A customer of Telenor's Myanmar telecommunications business has filed a complaint with Norway’s data protection authority, saying the company's plan to sell the business risks a potentially dangerous breach of privacy, the law firm representing the person said.
After the military ousted Myanmar’s elected government last year, Norway-based Telenor Group announced it would sell its business there to the M1 Group, a Lebanese-based investment firm. It also wrote off the value of the business. Final details of the sale remain unclear.
The complaint filed Monday on behalf of a Myanmar resident, whose name was withheld to protect them from reprisals, contends that such a sale could result in “the dangerous transfer of control over sensitive user data," according to a copy provided by the law firm, SANDS Advokatfirma DA.
The complaint to the Norwegian Data Protection Authority asks it to investigate and ensure the sale will not infringe on the data rights of those affected.
The Feb. 1, 2021, military takeover has provoked a wide public disobedience movement and peaceful protests that security forces have quashed with increasing violence. More than 1,500 civilians have died, according to the Assistance Association for Political Prisoners.
In January, Telenor announced the sale of its fintech company Wave Money to its main partner in the venture, Yoma Strategic Holdings. The sale of Telenor Myanmar is expected to be finalized soon, with M1 acquiring a local partner. Critics of the military leadership say they fear the local partner would be unlikely to resist army requests for information on people suspected of opposing the coup.
The case involves issues of cross-border protection of privacy that have bedeviled other technology and telecoms companies. Telenor Myanmar is subject to Myanmar laws requiring data to be stored for at least five years. But as a member of the European Economic Area Norway has pledged compliance with more stringent European standards for protection of privacy.
Telenor, a major provider of mobile telecoms in Myanmar after having helped build the system nearly from scratch, has said the deteriorating conditions there have made it impossible to abide by international human rights standards, citing that as a reason for selling off the business.
Telenor did not respond to requests for comment and for an update on the status of its plan to sell the company.
On its website, the company says its foreign subsidiaries are required to follow local laws, not European standards. But it also says it has set “minimum requirements” for handling data.
The complaint filed Monday says data held by Telenor include the name, address, phone number, ID number, messages and call records of its customers. The company that buys Telenor Myanmar’s telecoms business would not be subject to the same level of privacy protections as Telenor, the complaint says.

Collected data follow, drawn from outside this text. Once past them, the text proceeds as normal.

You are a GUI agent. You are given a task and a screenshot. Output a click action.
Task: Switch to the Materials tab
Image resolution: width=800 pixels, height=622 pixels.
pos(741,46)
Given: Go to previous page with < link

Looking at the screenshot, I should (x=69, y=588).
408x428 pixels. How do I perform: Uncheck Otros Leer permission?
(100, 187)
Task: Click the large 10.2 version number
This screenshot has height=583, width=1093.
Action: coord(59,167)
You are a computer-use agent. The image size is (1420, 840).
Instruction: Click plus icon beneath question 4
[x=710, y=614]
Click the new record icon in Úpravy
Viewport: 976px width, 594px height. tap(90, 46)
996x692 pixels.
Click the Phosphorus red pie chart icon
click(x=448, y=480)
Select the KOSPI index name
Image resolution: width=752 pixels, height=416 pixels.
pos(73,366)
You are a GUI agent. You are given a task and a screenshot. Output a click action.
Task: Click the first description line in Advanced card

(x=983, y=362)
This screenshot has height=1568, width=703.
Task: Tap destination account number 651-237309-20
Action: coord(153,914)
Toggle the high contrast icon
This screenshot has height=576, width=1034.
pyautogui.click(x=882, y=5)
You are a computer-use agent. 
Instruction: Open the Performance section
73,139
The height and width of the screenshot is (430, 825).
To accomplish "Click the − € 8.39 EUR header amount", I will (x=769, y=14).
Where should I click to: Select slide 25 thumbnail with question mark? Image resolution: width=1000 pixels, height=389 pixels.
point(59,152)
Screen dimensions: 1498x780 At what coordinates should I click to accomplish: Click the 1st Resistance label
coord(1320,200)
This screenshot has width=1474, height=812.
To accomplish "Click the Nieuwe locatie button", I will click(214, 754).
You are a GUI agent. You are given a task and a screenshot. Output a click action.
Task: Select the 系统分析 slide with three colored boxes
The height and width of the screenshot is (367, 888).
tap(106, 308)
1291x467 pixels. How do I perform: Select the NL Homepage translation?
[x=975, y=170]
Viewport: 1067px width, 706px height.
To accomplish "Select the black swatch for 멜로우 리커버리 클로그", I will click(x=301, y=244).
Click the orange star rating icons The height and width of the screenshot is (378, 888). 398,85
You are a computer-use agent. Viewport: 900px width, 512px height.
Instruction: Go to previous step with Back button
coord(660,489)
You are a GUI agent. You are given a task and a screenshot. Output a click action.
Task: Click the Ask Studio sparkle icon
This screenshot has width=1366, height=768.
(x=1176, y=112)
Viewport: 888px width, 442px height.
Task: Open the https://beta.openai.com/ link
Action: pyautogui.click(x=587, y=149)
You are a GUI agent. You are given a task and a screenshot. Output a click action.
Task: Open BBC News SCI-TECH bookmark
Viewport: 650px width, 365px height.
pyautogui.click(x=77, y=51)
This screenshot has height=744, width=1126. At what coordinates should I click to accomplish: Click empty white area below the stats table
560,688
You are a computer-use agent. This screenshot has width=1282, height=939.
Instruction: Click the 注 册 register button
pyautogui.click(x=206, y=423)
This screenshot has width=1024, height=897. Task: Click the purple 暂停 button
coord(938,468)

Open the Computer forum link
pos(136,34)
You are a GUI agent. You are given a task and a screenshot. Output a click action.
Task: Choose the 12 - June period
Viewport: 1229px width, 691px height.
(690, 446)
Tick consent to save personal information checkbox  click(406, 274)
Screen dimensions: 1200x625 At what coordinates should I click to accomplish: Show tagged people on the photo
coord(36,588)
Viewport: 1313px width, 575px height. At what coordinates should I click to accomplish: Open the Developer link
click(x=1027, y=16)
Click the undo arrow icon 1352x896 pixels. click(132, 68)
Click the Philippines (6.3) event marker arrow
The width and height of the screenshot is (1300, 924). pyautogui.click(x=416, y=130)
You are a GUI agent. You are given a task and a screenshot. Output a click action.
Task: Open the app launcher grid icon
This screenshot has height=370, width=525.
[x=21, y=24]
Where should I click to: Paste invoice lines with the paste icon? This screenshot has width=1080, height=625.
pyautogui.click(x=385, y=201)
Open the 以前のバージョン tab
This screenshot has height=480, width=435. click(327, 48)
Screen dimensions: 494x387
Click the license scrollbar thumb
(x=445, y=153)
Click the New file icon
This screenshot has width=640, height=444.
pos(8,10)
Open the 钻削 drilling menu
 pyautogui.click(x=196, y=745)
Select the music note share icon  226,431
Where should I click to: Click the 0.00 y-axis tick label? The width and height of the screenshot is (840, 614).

That includes providing internal controls to ensure compliance with private protection rules, transparency about how data is handled, training for employees and measures to address breaches of privacy, it says.
The complaint follows a request made in July for mediation with Telenor over data protection concerns. It was filed by the Netherlands-based Centre for Research on Multinational Corporations, or SOMO, on behalf of 474 Myanmar-based civil society groups. According to SOMO, Norway's “Contact Point" for enforcing data protections accepted the request but the issue was not resolved.